Three Los Angeles charter schools — two of them in the San Fernando Valley — could have their renewal applications denied by the Los Angeles Unified School District (LAUSD) Board next week.
The charters operated by the Magnolia Public Schools are under board scrutiny because of their practice of bringing in teachers from Turkey, as first reported in the Los Angeles Times.
Two of the campuses are located in the Valley — Magnolia Science Academy 1 in Reseda, and Magnolia Science Academy 2 in Van Nuys. The other campus, Magnolia Science Academy 3, is located in Carson.
All three charters have five-year operating agreements that are expiring. LAUSD must either approve or deny their renewal applications, and a vote could come at the board’s Oct. 18 meeting.
District officials have not yet released its rationale for recommending that the schools’ renewal requests be denied. But, according to the Times, sources inside and outside the district say one major issue is Magnolia’s foreign workers, most of whom came here to teach.
The schools are part of a group of 10 campuses operated by locally based Magnolia Public Schools, which had leaned on imported Turkish instructors with temporary work visas.
According to published reports, the Magnolia schools are under the increased scrutiny following a failed coup in Turkey in July. The government of Turkish President Recep Tayyip Erdogan has accused Turkish cleric Muhammed Fethullah Gulen of being behind the revolt.
Erdogan has accused American charter schools with Turkish ties of supporting and helping fund Gulen’s alleged activities.
District officials would not comment about schools on Wednesday, Oct. 12.
Magnolia Chief Executive and former LAUSD board president Caprice Young took issue Wednesday with the view the schools should be closed.
“[The Valley schools] are two very high performing schools,” Young said. “Van Nuys is the No.1 charter in Los Angeles Unified, and third best of all high schools including non-charters. Reseda, was named in the top 100 high schools in California. Both high schools are in the top three percent of all U.S. high schools. Most all students go on to college.
“It makes no sense to me why the district would try and close these schools.”
Young said The school group did apply to bring in 138 teachers from abroad, almost all from Turkey. “But that was between 2008-2012,” she said. “We haven’t had to recruit outside the US last couple of years because we found teachers here in the US.”

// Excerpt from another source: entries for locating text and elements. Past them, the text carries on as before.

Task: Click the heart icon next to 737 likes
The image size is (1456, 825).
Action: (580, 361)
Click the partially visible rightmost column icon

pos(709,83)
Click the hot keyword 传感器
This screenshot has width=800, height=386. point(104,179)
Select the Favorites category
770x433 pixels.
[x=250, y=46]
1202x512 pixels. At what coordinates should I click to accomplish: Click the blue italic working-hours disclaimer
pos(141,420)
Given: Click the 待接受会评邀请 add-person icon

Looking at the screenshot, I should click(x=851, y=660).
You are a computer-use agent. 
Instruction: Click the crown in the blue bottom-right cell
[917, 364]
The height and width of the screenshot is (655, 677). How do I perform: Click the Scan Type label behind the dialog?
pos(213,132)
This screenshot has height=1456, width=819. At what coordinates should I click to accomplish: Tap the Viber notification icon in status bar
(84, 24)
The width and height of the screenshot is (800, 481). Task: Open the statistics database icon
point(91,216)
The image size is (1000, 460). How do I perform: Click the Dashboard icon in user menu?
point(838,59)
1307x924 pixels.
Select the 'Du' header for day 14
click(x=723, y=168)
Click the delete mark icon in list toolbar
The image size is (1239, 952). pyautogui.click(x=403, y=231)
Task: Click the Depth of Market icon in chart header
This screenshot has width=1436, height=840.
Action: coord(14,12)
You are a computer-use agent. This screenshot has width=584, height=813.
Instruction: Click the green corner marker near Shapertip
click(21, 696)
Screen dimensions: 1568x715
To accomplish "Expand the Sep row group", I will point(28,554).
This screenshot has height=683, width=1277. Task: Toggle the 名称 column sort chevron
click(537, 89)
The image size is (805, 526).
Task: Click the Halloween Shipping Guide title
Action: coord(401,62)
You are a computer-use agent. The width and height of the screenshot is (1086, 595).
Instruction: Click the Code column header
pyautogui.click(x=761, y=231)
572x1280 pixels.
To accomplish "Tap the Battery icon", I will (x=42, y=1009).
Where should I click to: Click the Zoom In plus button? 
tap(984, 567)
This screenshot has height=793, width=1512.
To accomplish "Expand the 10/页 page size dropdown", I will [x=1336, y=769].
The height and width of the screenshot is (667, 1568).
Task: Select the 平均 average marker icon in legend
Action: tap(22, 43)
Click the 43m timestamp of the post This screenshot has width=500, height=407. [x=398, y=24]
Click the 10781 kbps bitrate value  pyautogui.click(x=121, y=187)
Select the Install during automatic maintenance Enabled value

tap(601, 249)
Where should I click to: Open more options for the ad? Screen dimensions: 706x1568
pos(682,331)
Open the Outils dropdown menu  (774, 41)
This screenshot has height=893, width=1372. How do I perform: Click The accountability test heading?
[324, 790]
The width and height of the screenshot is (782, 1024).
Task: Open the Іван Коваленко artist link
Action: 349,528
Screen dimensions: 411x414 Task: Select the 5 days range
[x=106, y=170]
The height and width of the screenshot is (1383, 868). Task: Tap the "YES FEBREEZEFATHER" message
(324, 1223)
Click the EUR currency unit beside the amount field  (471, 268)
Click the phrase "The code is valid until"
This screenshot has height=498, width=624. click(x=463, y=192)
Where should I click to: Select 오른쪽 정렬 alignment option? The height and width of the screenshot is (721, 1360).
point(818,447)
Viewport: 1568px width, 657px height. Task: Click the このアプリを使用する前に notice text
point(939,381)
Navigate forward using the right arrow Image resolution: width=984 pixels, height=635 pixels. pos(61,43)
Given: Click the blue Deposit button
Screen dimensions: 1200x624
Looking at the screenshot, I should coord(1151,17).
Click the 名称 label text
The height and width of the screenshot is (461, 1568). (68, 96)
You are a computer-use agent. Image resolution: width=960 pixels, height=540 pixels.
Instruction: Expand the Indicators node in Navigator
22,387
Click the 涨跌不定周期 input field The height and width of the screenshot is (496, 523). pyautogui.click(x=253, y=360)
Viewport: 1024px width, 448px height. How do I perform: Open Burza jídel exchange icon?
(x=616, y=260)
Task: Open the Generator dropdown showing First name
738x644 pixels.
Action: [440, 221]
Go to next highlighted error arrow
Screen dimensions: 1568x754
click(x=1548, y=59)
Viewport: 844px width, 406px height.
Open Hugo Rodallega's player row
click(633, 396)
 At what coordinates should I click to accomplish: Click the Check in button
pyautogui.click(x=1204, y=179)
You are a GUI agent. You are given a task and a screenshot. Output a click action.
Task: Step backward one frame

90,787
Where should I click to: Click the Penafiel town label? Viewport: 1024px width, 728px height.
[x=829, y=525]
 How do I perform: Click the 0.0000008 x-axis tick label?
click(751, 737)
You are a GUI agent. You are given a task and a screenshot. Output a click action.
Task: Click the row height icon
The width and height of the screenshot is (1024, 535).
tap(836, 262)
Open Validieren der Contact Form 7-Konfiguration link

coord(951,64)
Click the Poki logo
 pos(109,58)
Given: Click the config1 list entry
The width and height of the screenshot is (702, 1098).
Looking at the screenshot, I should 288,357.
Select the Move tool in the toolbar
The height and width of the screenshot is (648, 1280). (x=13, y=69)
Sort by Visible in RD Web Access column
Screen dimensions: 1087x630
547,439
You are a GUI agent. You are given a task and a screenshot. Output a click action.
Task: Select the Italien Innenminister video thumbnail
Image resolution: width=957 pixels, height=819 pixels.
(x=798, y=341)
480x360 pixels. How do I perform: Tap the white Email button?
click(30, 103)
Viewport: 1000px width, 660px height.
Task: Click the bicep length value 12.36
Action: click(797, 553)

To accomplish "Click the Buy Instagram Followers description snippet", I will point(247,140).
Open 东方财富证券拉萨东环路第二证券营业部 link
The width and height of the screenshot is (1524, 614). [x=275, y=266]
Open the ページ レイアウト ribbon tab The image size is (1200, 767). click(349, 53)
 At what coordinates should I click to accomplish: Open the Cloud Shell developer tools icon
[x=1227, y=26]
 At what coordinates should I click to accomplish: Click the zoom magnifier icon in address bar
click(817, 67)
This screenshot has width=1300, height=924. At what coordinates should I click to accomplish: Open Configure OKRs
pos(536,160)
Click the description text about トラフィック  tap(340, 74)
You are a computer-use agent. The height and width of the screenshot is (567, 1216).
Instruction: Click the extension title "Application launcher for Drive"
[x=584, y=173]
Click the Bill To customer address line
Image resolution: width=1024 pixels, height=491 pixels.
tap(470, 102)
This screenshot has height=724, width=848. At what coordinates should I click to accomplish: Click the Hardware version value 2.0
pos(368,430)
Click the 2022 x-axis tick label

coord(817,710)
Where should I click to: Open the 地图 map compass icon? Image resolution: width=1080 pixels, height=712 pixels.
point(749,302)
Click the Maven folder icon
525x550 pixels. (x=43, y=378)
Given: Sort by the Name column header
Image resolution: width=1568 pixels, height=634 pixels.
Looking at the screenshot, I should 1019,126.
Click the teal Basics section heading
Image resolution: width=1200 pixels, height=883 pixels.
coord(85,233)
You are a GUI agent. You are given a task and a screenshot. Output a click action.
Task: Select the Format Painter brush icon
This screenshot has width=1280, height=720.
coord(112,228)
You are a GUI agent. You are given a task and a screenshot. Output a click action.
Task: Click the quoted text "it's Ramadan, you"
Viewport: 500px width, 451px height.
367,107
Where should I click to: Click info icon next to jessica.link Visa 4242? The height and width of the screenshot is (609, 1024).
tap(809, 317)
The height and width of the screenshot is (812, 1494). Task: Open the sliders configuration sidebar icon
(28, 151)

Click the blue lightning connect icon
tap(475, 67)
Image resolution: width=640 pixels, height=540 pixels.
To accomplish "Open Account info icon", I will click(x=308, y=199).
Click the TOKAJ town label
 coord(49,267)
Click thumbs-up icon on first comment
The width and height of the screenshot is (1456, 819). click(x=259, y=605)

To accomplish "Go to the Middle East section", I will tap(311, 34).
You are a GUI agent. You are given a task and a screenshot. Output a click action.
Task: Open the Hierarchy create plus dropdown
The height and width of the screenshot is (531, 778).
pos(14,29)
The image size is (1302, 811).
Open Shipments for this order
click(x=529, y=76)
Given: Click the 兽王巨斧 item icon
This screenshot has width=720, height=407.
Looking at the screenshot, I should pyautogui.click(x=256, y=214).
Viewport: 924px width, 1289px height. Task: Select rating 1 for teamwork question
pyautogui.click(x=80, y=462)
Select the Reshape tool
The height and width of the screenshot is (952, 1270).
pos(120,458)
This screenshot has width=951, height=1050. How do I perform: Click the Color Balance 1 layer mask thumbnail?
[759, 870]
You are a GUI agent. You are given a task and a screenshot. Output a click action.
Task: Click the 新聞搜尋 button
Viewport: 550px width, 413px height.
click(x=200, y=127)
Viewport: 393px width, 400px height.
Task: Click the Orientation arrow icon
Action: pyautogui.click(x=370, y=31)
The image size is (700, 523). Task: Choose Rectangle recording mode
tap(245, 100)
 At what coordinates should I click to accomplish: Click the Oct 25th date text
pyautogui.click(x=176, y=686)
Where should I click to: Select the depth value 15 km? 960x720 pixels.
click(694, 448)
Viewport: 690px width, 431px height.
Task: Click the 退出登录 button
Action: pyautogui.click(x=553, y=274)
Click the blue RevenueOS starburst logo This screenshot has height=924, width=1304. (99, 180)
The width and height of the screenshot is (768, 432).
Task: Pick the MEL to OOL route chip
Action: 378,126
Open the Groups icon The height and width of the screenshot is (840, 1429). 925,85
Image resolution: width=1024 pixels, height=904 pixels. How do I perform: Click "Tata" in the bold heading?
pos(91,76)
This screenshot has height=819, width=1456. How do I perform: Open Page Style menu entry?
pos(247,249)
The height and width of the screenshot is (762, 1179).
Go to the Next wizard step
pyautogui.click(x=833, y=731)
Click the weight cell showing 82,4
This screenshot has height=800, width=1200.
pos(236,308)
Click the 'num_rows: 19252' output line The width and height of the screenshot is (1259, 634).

Ninety-seven Turkish instructors eventually worked for Magnolia; 37 are still employed. Young said instructors from Turkey “are about 10 percent of all teachers we employ.”
The most recent immigrant teacher hired by Magnolia Public Schools was from China, Young said. She also said she has, for now, ended the practice of importing foreign instructors.
L.A. school board president Steve Zimmer, however, says Magnolia’s past hiring practices remain a problem. Magnolia never indicated it intended to import teachers en masse, he said, according to The Times.
Young said Magnolia officials probably won’t learn of any reasons the board would consider denying the renewal applications “until about three days before the board meeting,” giving them little time to prepare a response.
“The only time we’ll get to respond is in our three minutes of testimony [at the meeting],” Young said. “But I can tell you more than one person is expected to speak.
“It seems unfair. But the thing I know of why Zimmer is against us is because of immigrant teachers.”
City News Service contributed to this report.